I tried this on my macbook pro today - latest OS version. First I installed openssh with brew. Then I found I could barely get the new ssh key working with GitHub, frequently getting `sign_and_send_pubkey: signing failed for ECDSA-SK / invalid format` errors while trying to commit and not actually being prompted to press the Yubikey, despite it being plugged in and ready. I keep my mini Yubikey USB-C in my laptop persistently which I wonder could be the issue.

Anybody else having similar issues?

I don't understand - what's the new feature here? Yubikeys have always supported SSH authentication, and you have always been able to use that for git. What is the new functionality that Github has added?
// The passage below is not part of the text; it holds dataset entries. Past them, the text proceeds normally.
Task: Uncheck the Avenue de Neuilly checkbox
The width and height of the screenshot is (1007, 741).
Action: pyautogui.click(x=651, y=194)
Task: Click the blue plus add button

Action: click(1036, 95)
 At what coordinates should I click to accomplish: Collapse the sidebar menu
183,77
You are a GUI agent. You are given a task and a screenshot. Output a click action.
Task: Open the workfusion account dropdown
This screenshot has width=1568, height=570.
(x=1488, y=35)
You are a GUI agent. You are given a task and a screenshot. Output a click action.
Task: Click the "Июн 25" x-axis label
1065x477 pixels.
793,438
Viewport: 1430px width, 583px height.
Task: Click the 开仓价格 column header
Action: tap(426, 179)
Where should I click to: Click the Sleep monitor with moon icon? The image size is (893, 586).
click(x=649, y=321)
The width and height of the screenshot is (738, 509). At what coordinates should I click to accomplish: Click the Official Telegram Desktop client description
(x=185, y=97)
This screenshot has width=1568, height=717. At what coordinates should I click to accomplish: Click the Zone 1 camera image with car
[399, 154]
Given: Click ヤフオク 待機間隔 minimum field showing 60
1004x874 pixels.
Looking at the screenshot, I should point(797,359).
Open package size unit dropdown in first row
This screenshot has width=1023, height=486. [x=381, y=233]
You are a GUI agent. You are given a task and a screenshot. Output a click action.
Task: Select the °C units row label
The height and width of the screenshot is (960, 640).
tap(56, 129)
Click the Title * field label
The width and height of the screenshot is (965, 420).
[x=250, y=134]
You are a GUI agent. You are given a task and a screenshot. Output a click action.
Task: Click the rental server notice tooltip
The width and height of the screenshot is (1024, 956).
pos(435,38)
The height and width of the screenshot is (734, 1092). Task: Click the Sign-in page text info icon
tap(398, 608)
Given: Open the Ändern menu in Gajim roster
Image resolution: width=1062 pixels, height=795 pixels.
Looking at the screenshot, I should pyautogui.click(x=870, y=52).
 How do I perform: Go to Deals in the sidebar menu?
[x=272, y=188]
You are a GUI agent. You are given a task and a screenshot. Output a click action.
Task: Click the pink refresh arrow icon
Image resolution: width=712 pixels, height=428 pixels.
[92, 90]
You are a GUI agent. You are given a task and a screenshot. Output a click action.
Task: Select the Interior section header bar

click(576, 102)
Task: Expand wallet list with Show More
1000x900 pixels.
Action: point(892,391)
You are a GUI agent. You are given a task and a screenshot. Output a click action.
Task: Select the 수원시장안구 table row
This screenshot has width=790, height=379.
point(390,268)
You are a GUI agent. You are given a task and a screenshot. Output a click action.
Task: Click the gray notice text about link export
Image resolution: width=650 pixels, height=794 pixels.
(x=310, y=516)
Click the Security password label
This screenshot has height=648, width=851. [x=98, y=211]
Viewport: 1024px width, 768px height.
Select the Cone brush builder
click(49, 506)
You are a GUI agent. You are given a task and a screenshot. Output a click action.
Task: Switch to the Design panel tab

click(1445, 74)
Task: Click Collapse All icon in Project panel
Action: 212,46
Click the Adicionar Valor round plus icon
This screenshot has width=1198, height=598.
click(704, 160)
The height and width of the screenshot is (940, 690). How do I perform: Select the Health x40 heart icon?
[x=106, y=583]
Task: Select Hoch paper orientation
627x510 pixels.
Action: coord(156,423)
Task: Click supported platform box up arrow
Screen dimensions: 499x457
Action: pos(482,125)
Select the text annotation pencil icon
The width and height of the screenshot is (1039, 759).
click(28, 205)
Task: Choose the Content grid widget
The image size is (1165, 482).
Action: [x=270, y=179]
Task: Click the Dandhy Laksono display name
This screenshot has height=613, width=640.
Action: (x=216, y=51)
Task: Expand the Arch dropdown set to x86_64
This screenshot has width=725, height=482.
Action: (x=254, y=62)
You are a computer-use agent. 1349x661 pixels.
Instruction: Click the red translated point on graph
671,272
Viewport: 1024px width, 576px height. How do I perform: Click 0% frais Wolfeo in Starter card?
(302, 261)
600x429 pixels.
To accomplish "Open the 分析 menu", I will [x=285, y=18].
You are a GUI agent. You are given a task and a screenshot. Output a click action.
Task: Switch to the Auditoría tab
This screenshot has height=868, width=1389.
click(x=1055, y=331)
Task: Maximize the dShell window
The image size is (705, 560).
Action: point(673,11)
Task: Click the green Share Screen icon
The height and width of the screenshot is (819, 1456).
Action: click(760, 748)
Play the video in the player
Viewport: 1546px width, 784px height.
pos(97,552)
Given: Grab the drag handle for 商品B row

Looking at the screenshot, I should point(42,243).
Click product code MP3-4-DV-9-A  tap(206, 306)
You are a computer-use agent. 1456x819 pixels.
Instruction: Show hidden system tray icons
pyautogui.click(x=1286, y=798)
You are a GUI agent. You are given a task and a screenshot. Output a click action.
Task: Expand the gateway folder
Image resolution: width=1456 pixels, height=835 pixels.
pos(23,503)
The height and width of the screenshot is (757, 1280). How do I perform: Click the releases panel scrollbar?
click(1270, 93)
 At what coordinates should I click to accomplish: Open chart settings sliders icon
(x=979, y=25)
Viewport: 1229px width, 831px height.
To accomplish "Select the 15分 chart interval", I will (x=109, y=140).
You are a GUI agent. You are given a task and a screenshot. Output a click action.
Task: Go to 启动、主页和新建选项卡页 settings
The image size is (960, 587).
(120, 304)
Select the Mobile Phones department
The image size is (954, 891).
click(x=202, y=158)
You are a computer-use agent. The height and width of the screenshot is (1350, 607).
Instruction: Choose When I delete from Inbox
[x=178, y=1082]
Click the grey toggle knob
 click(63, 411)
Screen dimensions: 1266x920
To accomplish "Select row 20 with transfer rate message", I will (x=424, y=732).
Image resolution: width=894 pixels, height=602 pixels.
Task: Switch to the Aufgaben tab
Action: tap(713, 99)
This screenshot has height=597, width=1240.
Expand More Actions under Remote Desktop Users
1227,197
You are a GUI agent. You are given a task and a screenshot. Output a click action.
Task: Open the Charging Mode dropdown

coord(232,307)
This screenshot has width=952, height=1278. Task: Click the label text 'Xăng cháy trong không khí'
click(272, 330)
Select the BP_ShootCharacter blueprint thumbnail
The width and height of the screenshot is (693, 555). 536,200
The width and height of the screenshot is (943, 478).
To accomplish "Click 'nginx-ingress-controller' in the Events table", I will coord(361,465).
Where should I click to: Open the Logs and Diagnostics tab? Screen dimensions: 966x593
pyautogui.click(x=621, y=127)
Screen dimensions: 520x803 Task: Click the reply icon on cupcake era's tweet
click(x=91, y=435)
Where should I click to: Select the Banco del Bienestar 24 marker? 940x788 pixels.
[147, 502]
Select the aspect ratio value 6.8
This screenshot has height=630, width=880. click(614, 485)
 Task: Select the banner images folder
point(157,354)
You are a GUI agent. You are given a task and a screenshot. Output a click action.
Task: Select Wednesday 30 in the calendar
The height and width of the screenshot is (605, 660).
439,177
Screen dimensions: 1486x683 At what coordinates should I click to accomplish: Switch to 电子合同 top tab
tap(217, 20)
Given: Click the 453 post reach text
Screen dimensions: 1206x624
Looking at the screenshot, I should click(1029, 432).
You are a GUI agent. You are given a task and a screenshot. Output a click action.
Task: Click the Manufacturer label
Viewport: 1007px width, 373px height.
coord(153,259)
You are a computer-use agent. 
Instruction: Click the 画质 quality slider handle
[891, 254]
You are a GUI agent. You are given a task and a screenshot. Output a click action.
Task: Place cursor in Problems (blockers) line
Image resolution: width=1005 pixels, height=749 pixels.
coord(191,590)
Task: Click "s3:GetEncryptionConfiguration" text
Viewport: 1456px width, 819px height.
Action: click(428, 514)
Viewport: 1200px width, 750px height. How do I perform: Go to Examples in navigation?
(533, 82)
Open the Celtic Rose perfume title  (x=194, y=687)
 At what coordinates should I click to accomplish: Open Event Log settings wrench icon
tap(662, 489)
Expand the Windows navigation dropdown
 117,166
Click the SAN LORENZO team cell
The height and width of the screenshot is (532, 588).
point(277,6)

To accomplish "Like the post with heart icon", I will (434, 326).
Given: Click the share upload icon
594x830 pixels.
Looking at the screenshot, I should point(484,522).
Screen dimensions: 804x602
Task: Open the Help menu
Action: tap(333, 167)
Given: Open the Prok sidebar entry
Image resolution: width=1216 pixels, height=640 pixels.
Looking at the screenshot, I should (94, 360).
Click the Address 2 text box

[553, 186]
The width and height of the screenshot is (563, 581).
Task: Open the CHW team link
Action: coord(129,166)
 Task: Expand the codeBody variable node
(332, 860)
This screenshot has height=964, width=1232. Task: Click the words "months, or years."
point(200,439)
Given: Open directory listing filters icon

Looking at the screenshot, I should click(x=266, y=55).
Other than being a random untrusted USB device, is there any reason to not use the cheapest generic U2F device you can find?

I've been wanting to start using them for a while, but yubikeys are too expensive for me to get a bunch of.

Does anyone know if there is a way to have ssh just use the security key without having to have the key files on disk?

I work from several computers and VMs. It is somewhat of a pain to have to generate and register keys for each computer and VM. It would be nice if I could just generate the ssh key once on my security key and use that everywhere.

This looks like an SSH client feature that is invisible to the server. Does the server operator (GitHub) even have to do anything?

I use Secretive to authenticate to SSH (including GitHub) with my Mac’s TouchID. Feels like this is (almost) as secure, while being more convenient (no extra hardware required). Of course it is a Mac-only solution.

I just made a suggestion to dasKeyboard that they put a place to dock your Yubikey on top of their keyboards, since people will be touching them much more often now.

I'm going to ask a naive but honest question: what is the security benefit of a piece of "key-hardware" over a passphrase protected key stored on a "normal" storage device?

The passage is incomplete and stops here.